» Your goal:
Would you repeat the entries beneath, with nothing changed?

*** Records provided

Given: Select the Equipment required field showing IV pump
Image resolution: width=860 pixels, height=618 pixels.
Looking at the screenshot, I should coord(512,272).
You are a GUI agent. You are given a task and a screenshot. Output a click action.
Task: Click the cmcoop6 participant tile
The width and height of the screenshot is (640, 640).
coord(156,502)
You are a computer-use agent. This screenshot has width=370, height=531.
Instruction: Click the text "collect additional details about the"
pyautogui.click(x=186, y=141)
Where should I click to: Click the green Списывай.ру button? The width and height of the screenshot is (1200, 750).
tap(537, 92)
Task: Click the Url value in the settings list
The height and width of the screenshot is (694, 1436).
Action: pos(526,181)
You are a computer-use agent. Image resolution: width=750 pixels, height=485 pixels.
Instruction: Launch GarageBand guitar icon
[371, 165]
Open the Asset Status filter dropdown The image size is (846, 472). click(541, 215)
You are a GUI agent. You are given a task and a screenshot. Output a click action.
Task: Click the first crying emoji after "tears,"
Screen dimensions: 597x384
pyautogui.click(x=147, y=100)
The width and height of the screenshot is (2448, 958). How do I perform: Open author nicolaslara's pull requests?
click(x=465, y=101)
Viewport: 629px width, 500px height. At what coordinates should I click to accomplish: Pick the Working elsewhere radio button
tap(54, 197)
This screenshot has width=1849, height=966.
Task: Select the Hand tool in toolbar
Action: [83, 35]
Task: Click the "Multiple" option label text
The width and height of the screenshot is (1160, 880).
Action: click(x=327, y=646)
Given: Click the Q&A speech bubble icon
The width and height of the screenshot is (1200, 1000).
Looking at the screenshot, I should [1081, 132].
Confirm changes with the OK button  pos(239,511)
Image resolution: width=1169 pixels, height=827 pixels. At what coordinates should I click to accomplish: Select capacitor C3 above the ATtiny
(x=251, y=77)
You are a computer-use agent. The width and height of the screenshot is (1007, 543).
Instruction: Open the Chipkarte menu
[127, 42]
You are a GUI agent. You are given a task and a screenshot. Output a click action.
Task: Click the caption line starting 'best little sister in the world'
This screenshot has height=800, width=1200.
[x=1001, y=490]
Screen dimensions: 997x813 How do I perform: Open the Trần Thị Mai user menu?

******

» Written answer:
Given: Select the Equipment required field showing IV pump
Image resolution: width=860 pixels, height=618 pixels.
Looking at the screenshot, I should coord(512,272).
You are a GUI agent. You are given a task and a screenshot. Output a click action.
Task: Click the cmcoop6 participant tile
The width and height of the screenshot is (640, 640).
coord(156,502)
You are a computer-use agent. This screenshot has width=370, height=531.
Instruction: Click the text "collect additional details about the"
pyautogui.click(x=186, y=141)
Where should I click to: Click the green Списывай.ру button? The width and height of the screenshot is (1200, 750).
tap(537, 92)
Task: Click the Url value in the settings list
The height and width of the screenshot is (694, 1436).
Action: pos(526,181)
You are a computer-use agent. Image resolution: width=750 pixels, height=485 pixels.
Instruction: Launch GarageBand guitar icon
[371, 165]
Open the Asset Status filter dropdown The image size is (846, 472). click(541, 215)
You are a GUI agent. You are given a task and a screenshot. Output a click action.
Task: Click the first crying emoji after "tears,"
Screen dimensions: 597x384
pyautogui.click(x=147, y=100)
The width and height of the screenshot is (2448, 958). How do I perform: Open author nicolaslara's pull requests?
click(x=465, y=101)
Viewport: 629px width, 500px height. At what coordinates should I click to accomplish: Pick the Working elsewhere radio button
tap(54, 197)
This screenshot has width=1849, height=966.
Task: Select the Hand tool in toolbar
Action: [83, 35]
Task: Click the "Multiple" option label text
The width and height of the screenshot is (1160, 880).
Action: click(x=327, y=646)
Given: Click the Q&A speech bubble icon
The width and height of the screenshot is (1200, 1000).
Looking at the screenshot, I should [1081, 132].
Confirm changes with the OK button  pos(239,511)
Image resolution: width=1169 pixels, height=827 pixels. At what coordinates should I click to accomplish: Select capacitor C3 above the ATtiny
(x=251, y=77)
You are a computer-use agent. The width and height of the screenshot is (1007, 543).
Instruction: Open the Chipkarte menu
[127, 42]
You are a GUI agent. You are given a task and a screenshot. Output a click action.
Task: Click the caption line starting 'best little sister in the world'
This screenshot has height=800, width=1200.
[x=1001, y=490]
Screen dimensions: 997x813 How do I perform: Open the Trần Thị Mai user menu?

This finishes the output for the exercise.